Exclude the pictures and repeat all of the data exactly.

==================================================

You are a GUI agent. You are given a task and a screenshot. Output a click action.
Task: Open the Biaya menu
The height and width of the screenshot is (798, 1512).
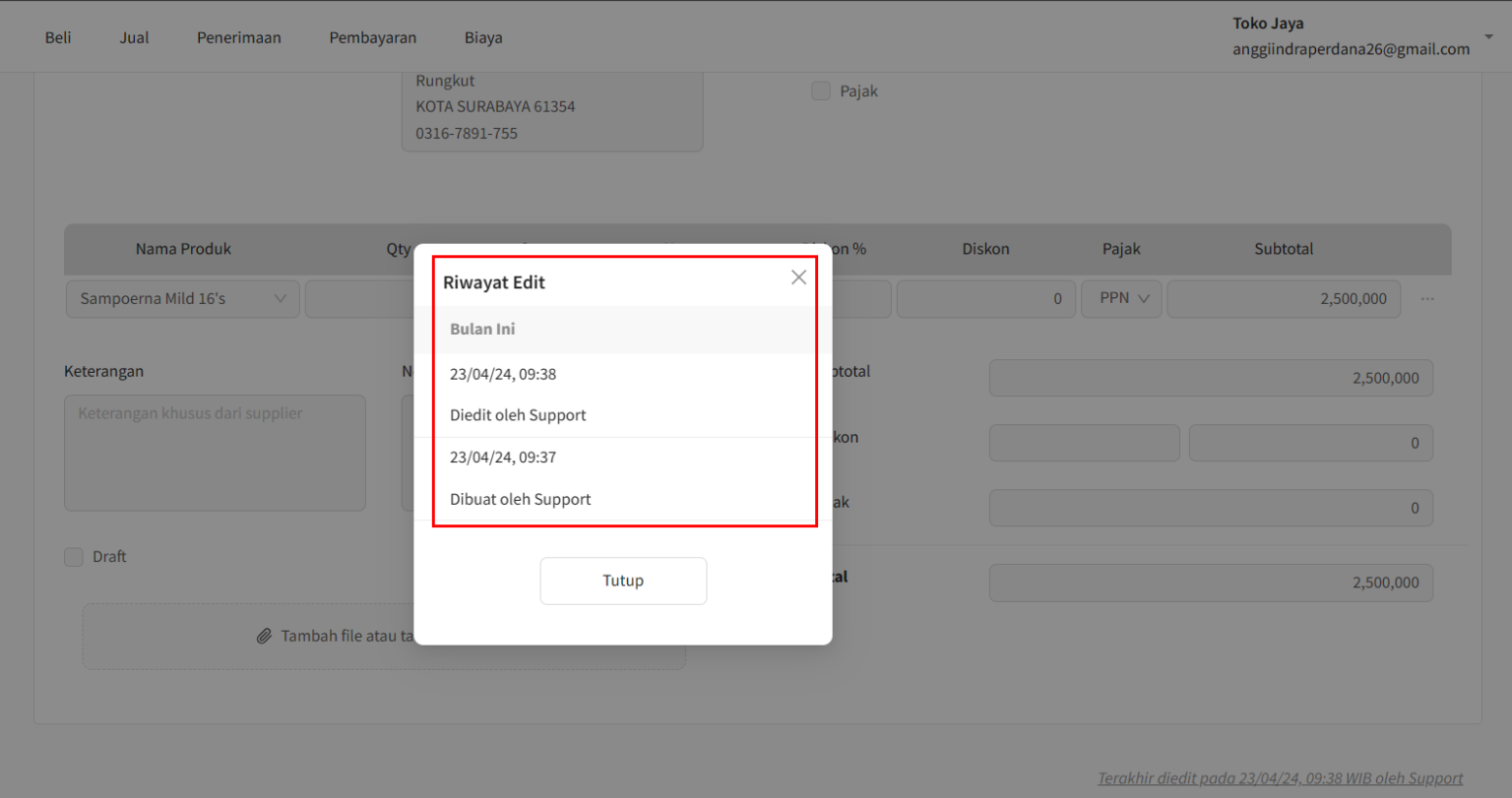(x=483, y=36)
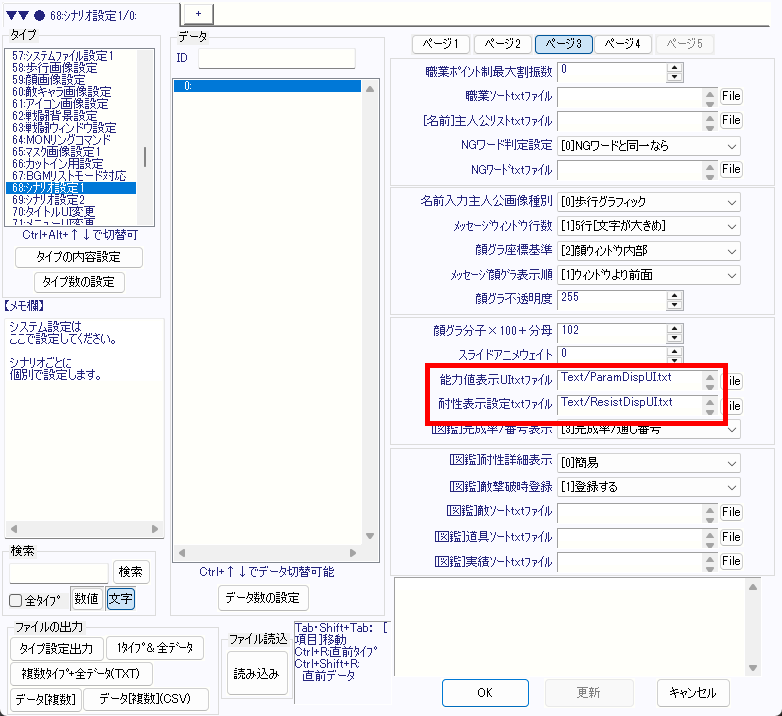The height and width of the screenshot is (716, 782).
Task: Decrease 顔グラ不透明度 value with down arrow
Action: pyautogui.click(x=674, y=303)
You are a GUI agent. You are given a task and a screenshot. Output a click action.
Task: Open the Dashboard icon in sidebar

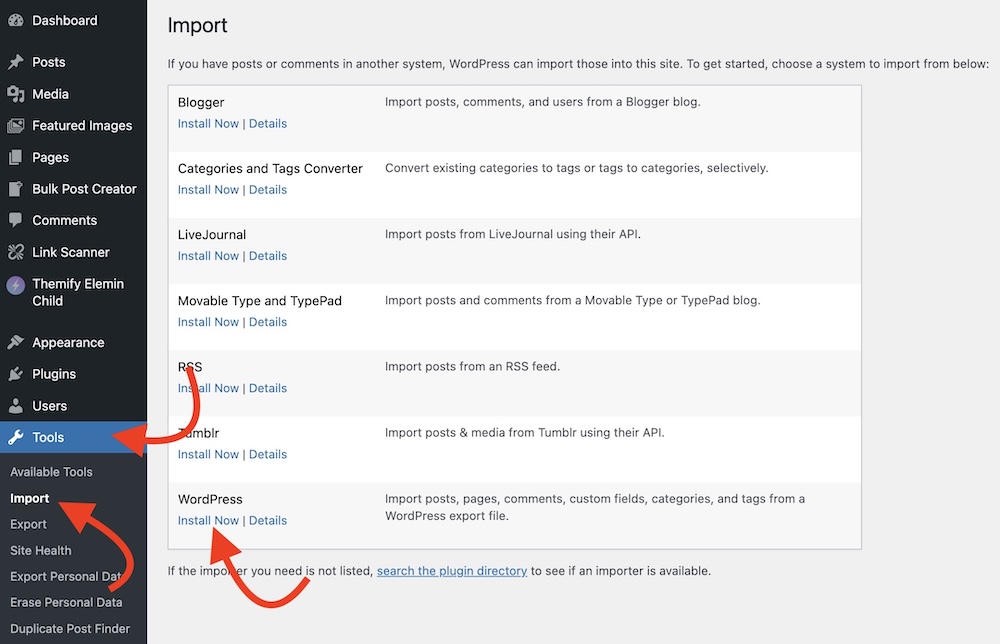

==================================================

— ANSWER TO THIS PROBLEM —
You are a GUI agent. You are given a task and a screenshot. Output a click action.
Task: Open the Biaya menu
The height and width of the screenshot is (798, 1512).
(x=483, y=36)
The height and width of the screenshot is (716, 782).
Task: Decrease 顔グラ不透明度 value with down arrow
Action: pyautogui.click(x=674, y=303)
You are a GUI agent. You are given a task and a screenshot. Output a click action.
Task: Open the Dashboard icon in sidebar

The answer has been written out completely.